Auch, wenn es diesmal nichts mit einem neuen Beitrag wurde, so ist Sarah doch jetzt schon sehr glücklich mit ihrer Passion für Gamejams. Euphorisch redet sie über die eingeschworene, riesige Gemeinschaft, welche für sie den wohl großartigsten Faktor darstellt: “Du lädst dein Spiel hoch und bekommst schon einen Tag später wahnsinnig viel Feedback. Beim Lesen der Kommentare merkst du auch richtig, dass die Leute das wirklich gespielt haben! Das ist ein einmaliges Gefühl. Plötzlich gibt es über dein Spiel Interpretationen, Let’s Plays, Tweets! Das ist wirklich sehr schön.”

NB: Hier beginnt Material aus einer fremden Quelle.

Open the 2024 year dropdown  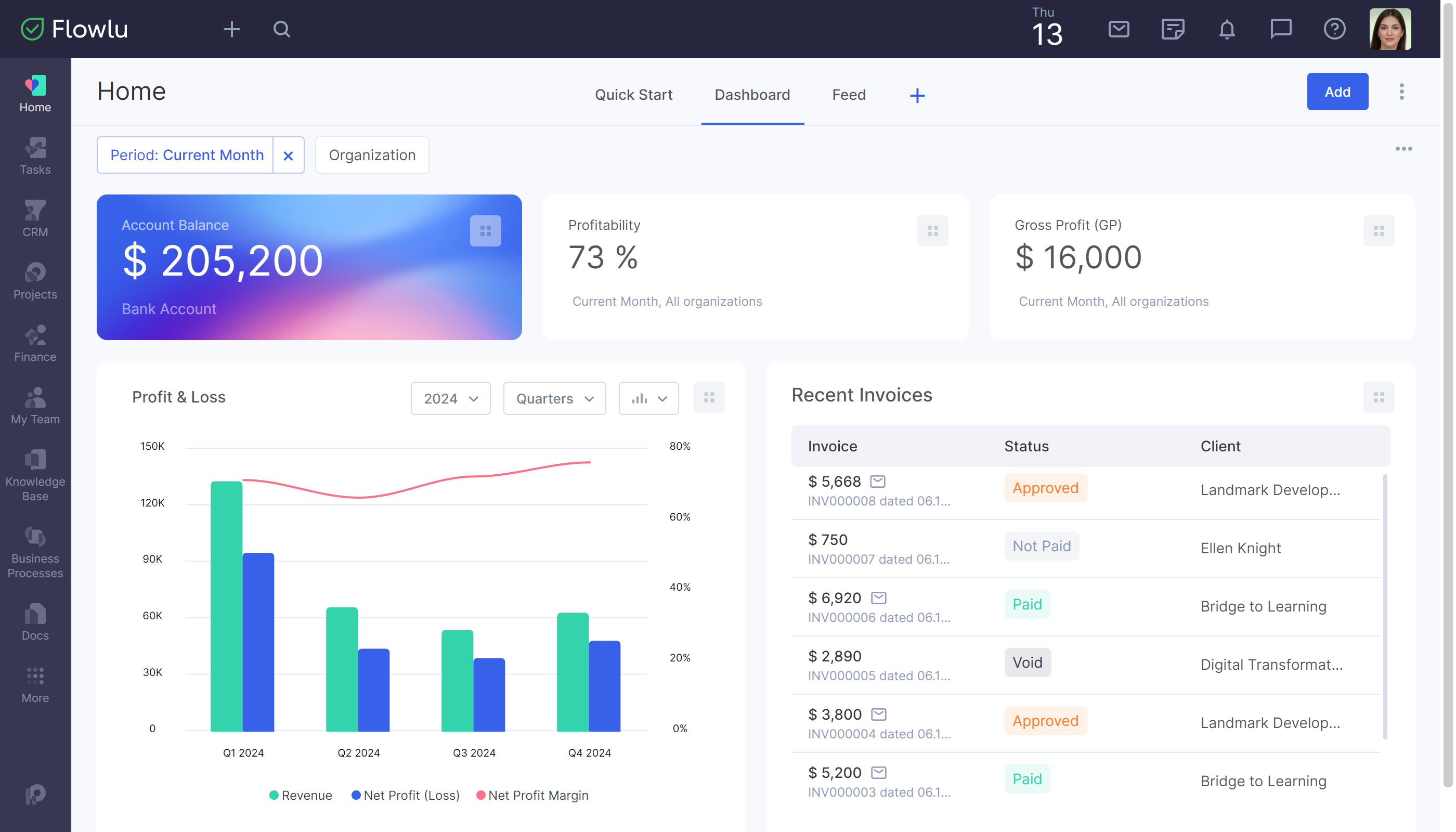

Überhaupt ist Sarah eine äußerst kontaktfreudige Person, die sehr am Austausch mit anderen interessiert ist, da man dabei eigentlich immer nur etwas dazulernen und neue Arbeitsweisen wie Perspektiven entdecken kann. Als ich sie nach anderen “Ludum Dare”-Teilnehmer*Innen frage, mit denen sie womöglich mal zusammen ein Spiel kreieren wollen würde, kann sie gleich eine ganze Palette an Namen nennen: Sos Sosowski, Leafthief, Amy Dentata, Jordi de Paco, aber auch unseren guten, alten Freund Dominik Johann. Doch auf diese Auflistung will sie nicht festgenagelt werden, weshalb sie sich in folgender Art an alle Leser*Innen richtet: “Ich bin immer offen für Kollaborationen. Ihr findet mich Internetz, yo!”